* [BRIEF 1]: Decide whether each statement agrees with the summary on open-vocabulary object detection, and answer yes or no. For each one, quote the words of the summary that settle it. (a) The framework relies on online optimization to suppress unreliable predictions. (b) Counterfactual views of test images are produced by perturbing non-causal attributes. (c) Brightness and texture are given as examples of non-causal visual attributes.
* [BRIEF 2]: Extend the summary on open-vocabulary object detection with a few sentences that pick up after its final sentence.

* [EXERCISE TEXT]:
-----
🤖 AI Summary
This work addresses the vulnerability of open-vocabulary object detection to spurious correlations between non-causal visual attributes—such as brightness and texture—and object categories under distribution shifts. To mitigate this issue, the paper introduces the first training-free test-time adaptation framework for this task, incorporating explicit counterfactual reasoning. Specifically, it generates counterfactual views of test images by perturbing non-causal attributes and compares region-level predictions between original and counterfactual views to quantify attribute sensitivity. Based on this sensitivity, the method selectively suppresses unreliable predictions without requiring online optimization, enabling attribute-specific correction. Experiments demonstrate that the proposed approach significantly outperforms existing test-time adaptation methods on PASCAL-C, COCO-C, and FoggyCityscapes, substantially improving model robustness under distribution shifts.
-----
* [INPUT DATA]:

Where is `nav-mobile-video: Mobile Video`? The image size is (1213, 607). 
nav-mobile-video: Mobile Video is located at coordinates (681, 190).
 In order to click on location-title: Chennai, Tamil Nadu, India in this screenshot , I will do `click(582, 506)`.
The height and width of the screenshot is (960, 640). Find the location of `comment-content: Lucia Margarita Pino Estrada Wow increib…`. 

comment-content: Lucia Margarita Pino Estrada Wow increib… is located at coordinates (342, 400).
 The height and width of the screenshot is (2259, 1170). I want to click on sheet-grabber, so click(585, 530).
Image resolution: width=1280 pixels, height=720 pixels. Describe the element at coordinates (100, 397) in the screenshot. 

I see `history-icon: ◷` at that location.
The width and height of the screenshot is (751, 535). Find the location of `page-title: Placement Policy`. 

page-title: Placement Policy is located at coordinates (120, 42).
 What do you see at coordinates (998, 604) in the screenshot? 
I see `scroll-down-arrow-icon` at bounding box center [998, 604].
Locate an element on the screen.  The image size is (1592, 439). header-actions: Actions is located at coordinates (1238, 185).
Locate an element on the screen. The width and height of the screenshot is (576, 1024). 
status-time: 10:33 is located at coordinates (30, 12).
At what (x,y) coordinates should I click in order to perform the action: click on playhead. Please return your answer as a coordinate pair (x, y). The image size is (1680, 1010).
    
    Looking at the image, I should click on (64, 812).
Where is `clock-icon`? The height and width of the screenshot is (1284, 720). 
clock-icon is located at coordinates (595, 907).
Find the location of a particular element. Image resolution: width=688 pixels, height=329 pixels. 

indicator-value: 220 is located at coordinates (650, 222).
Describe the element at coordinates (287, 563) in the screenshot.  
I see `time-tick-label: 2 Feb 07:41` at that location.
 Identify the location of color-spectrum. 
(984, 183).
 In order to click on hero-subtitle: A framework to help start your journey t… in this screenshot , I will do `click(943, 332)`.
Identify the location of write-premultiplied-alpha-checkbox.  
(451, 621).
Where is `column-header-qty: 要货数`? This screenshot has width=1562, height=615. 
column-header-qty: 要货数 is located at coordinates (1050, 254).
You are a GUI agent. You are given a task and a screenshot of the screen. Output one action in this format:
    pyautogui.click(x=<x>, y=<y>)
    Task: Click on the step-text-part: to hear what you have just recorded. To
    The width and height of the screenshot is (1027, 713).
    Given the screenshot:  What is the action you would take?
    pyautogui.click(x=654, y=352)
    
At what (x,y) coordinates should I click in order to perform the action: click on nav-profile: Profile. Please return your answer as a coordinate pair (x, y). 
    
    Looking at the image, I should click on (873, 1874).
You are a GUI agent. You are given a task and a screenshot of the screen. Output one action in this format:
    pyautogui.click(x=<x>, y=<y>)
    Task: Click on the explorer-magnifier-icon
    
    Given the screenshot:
-----
* [EXERCISE OUTPUT 1]:
(a) No: "selectively suppresses unreliable predictions without requiring online optimization"
(b) Yes: "it generates counterfactual views of test images by perturbing non-causal attributes"
(c) Yes: "non-causal visual attributes—such as brightness and texture"

* [EXERCISE OUTPUT 2]:
📝 Abstract
Open-vocabulary object detection often fails under distribution shifts, as it can be misled by spurious correlations between non-causal visual attributes (e.g., brightness, texture) and object categories. Existing test-time adaptation (TTA) methods either depend on costly online optimization or perform global calibration, overlooking the attribute-specific nature of these failures. To address this, we propose FACTOR (counterFACtual training-free Test-time adaptation for Open-vocabulaRy object detection), a lightweight framework grounded in counterfactual reasoning. By perturbing test images along non-causal attributes and comparing region-level predictions between original and counterfactual views, FACTOR quantifies attribute sensitivity, semantic relevance, and prediction variation to selectively suppress attribute-dependent predictions-without parameter updates. Experiments on PASCAL-C, COCO-C, and FoggyCityscapes show that FACTOR consistently outperforms prior TTA methods, demonstrating that explicit counterfactual reasoning effectively improves robustness under distribution shifts.